Skip all pictures. Write out the data below from its first line through the line that contains "Open calendar for Uiterlijke inschrijfdatum".

(INPUT RECORDS)

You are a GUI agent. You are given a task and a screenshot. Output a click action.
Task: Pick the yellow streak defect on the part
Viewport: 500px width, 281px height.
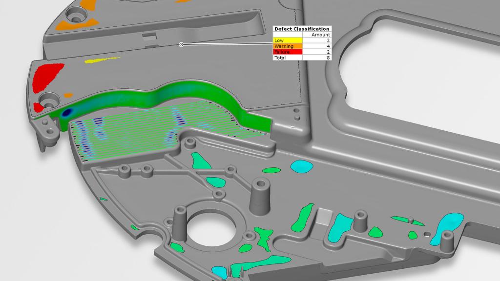[x=103, y=60]
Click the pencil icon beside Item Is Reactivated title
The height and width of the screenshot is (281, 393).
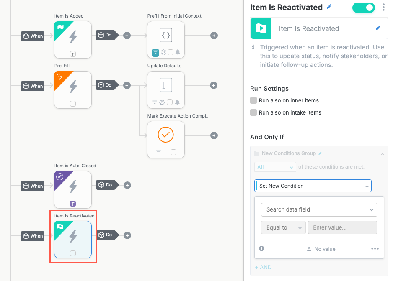[x=329, y=7]
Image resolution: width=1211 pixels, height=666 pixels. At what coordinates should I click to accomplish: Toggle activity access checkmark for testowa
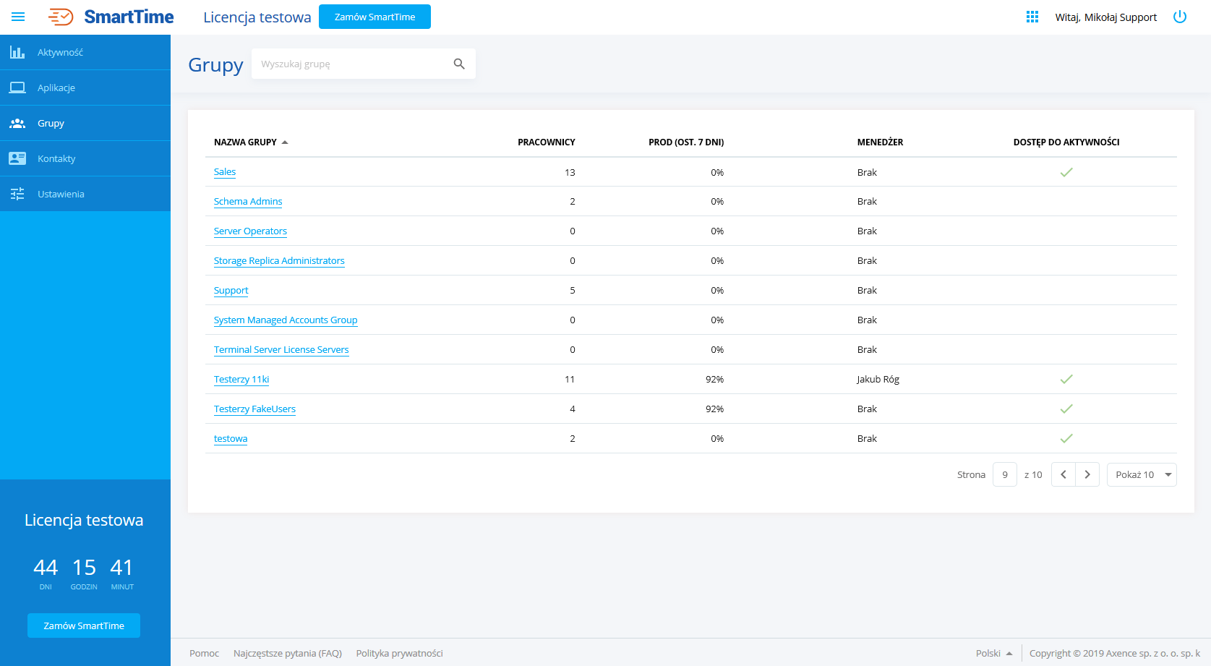click(x=1066, y=438)
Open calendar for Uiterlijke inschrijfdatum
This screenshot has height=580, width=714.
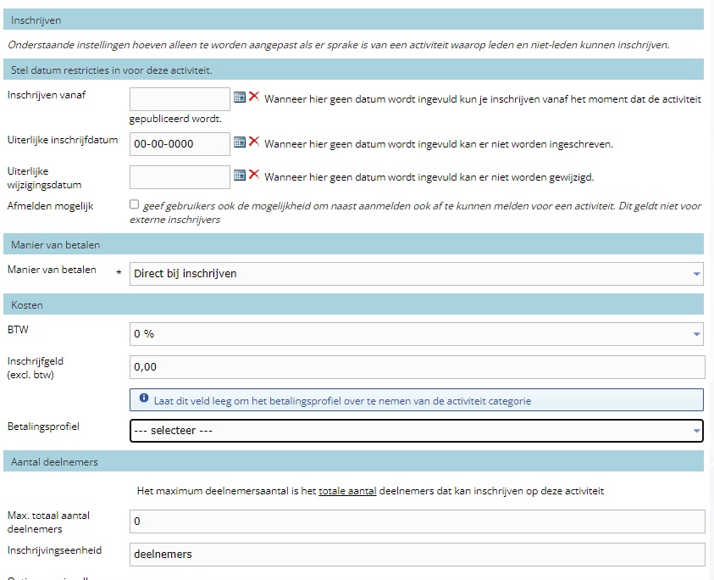(240, 142)
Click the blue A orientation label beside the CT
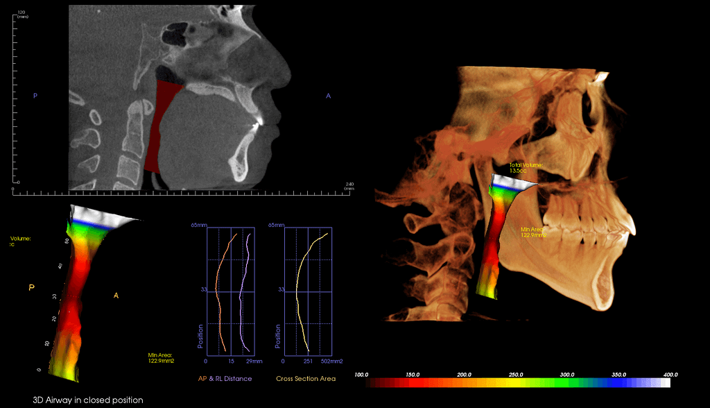Image resolution: width=710 pixels, height=408 pixels. coord(328,96)
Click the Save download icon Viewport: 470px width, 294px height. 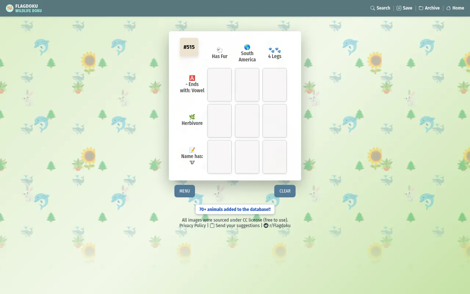click(399, 8)
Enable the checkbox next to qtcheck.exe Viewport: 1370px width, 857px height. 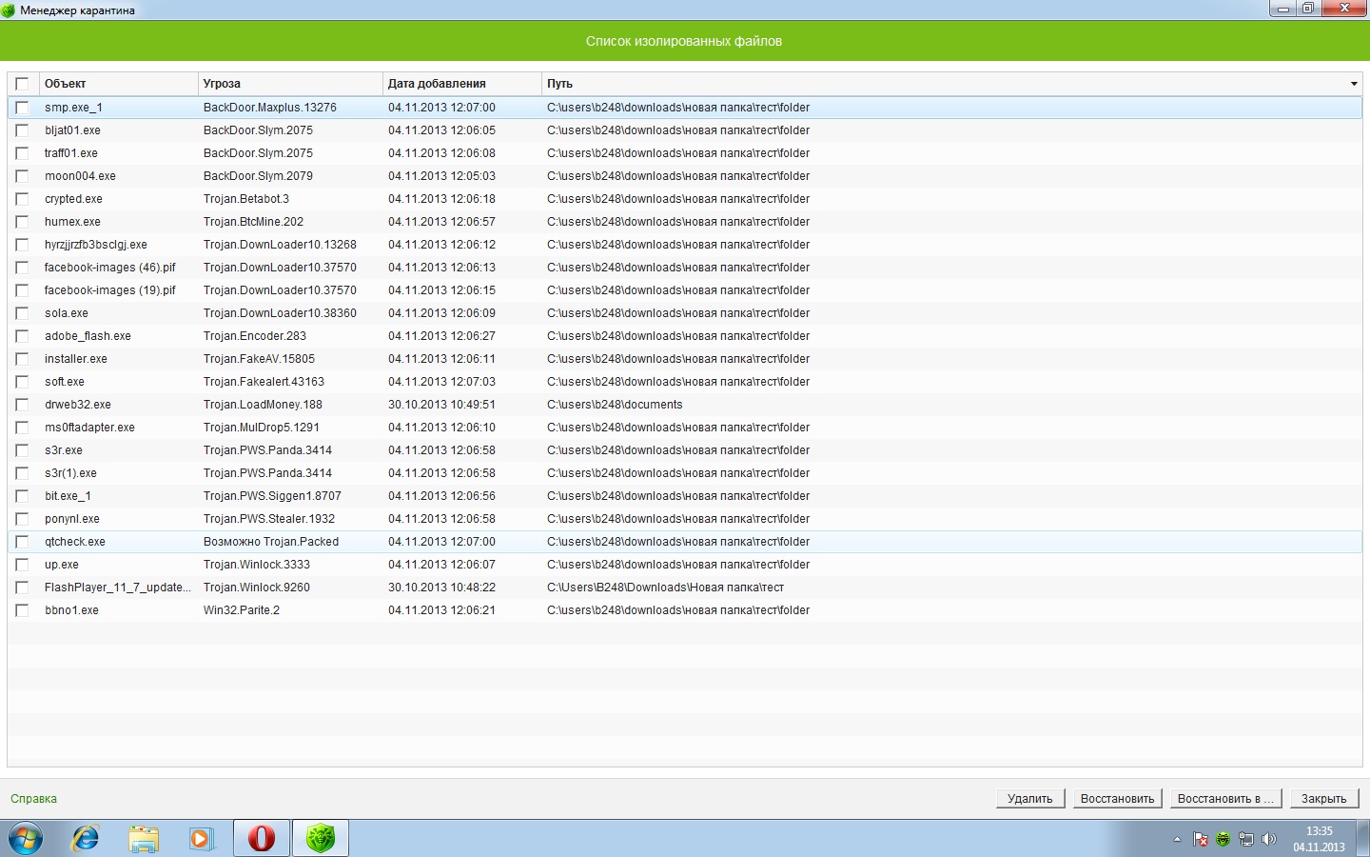coord(22,542)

(End INPUT RECORDS)

◆ **YOUR RESPONSE**:
You are a GUI agent. You are given a task and a screenshot. Output a click action.
Task: Pick the yellow streak defect on the part
Viewport: 500px width, 281px height.
[x=103, y=60]
Click the pencil icon beside Item Is Reactivated title
The height and width of the screenshot is (281, 393).
[x=329, y=7]
Image resolution: width=1211 pixels, height=666 pixels. At what coordinates should I click to accomplish: Toggle activity access checkmark for testowa
click(x=1066, y=438)
Open calendar for Uiterlijke inschrijfdatum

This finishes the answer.